Instructions to follow: Copy the lines of the records below from the one containing "The height and width of the screenshot is (441, 685)." through the one containing "(1417, 187)", reproducing each line without any change.

Source records:
□ □ □ □

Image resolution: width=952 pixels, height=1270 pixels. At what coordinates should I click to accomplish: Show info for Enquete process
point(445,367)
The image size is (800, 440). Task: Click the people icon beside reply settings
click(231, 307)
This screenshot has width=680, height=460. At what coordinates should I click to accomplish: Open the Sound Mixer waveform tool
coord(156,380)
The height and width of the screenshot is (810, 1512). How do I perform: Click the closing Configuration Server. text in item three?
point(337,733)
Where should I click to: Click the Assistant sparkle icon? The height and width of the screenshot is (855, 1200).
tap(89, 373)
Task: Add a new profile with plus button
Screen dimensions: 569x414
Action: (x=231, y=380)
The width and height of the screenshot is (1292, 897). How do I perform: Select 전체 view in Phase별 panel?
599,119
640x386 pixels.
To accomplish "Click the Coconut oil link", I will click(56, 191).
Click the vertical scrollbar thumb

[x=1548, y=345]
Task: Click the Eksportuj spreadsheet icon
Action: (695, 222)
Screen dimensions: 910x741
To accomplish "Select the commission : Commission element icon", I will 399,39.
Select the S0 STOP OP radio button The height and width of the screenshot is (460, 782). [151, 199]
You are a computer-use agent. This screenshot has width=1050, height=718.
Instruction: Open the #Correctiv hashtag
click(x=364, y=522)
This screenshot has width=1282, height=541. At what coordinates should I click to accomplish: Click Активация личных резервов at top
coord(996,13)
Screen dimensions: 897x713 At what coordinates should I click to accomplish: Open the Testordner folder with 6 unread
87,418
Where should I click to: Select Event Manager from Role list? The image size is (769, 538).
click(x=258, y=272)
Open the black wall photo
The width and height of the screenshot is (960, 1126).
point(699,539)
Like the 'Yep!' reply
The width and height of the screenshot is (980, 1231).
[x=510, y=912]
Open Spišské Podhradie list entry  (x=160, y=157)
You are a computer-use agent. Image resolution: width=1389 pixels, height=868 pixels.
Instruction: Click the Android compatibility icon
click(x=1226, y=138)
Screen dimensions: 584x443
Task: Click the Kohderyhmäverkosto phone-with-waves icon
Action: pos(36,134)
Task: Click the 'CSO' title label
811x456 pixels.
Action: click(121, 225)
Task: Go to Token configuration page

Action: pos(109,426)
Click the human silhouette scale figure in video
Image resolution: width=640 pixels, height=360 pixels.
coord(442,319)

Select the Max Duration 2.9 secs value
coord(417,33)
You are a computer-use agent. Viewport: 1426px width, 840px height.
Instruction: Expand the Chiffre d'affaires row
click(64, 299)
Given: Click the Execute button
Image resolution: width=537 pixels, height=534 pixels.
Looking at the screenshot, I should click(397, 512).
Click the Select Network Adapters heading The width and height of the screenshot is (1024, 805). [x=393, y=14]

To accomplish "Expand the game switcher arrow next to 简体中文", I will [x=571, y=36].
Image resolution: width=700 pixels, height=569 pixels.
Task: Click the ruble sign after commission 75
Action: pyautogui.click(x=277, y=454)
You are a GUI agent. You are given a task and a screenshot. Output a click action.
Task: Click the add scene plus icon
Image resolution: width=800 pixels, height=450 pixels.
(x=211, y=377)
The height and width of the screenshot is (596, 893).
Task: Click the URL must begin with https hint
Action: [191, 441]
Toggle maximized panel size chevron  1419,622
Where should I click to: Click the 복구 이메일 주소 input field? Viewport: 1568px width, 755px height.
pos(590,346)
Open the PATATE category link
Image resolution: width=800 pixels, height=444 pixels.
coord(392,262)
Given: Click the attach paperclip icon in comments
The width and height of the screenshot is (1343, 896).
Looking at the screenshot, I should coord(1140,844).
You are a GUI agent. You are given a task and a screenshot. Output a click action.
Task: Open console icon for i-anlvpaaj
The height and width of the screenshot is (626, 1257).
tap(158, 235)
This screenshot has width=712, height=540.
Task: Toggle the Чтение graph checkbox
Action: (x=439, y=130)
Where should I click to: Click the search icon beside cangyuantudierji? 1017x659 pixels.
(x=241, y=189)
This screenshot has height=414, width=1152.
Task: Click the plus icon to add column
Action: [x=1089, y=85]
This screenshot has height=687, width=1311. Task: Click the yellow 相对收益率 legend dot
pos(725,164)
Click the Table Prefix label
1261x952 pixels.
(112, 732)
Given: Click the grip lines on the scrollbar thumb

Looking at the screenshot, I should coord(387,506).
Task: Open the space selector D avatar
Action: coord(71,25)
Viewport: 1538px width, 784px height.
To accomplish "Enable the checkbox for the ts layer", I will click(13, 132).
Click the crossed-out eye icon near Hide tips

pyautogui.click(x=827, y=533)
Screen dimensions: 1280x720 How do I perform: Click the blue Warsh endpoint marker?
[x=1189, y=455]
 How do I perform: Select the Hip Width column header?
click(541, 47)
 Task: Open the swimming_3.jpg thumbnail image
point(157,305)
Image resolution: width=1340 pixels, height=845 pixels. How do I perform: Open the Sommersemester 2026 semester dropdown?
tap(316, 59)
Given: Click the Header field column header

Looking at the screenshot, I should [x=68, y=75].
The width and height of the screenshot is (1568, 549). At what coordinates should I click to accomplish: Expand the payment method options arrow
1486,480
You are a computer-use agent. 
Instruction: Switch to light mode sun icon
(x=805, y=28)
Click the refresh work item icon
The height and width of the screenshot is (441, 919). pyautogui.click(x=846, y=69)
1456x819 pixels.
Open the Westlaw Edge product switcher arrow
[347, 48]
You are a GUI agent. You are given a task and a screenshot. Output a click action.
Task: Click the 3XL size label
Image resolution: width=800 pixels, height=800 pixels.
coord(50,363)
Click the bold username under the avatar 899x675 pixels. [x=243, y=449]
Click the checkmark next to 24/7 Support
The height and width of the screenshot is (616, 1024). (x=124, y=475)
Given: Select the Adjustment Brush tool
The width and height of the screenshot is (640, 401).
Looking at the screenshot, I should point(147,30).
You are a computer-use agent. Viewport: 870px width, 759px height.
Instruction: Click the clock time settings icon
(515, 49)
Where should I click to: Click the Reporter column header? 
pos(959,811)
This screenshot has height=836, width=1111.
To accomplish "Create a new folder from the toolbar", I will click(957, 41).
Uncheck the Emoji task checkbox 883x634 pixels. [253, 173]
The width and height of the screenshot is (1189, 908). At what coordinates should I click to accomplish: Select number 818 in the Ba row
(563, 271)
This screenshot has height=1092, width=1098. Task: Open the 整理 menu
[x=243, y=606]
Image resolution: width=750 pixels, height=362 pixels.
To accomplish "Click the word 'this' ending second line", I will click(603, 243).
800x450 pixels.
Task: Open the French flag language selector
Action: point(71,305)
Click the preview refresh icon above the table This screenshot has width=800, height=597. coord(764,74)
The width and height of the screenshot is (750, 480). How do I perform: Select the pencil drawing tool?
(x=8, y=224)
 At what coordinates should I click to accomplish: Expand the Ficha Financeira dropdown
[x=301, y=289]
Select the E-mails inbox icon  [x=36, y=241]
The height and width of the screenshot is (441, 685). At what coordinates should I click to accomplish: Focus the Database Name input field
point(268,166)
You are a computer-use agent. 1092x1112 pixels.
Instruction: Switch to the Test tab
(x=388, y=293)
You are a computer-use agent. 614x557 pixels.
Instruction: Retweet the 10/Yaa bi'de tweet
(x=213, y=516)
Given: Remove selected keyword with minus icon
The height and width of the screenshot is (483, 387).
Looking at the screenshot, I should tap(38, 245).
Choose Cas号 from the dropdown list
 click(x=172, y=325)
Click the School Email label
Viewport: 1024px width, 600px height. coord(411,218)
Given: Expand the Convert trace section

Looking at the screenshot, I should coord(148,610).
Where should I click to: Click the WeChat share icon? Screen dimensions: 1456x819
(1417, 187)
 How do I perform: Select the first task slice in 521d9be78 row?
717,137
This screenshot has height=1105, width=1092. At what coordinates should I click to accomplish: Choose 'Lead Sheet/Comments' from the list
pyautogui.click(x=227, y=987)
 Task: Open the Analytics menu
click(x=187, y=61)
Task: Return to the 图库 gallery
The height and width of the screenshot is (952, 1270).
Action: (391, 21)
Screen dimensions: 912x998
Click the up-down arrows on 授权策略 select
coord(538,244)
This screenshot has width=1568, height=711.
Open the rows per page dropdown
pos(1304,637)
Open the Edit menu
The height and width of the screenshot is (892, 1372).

□ □ □ □

Reply:
The height and width of the screenshot is (441, 685). At what coordinates should I click to accomplish: Focus the Database Name input field
point(268,166)
You are a computer-use agent. 1092x1112 pixels.
Instruction: Switch to the Test tab
(x=388, y=293)
You are a computer-use agent. 614x557 pixels.
Instruction: Retweet the 10/Yaa bi'de tweet
(x=213, y=516)
Given: Remove selected keyword with minus icon
The height and width of the screenshot is (483, 387).
Looking at the screenshot, I should tap(38, 245).
Choose Cas号 from the dropdown list
 click(x=172, y=325)
Click the School Email label
Viewport: 1024px width, 600px height. coord(411,218)
Given: Expand the Convert trace section

Looking at the screenshot, I should coord(148,610).
Where should I click to: Click the WeChat share icon? Screen dimensions: 1456x819
(1417, 187)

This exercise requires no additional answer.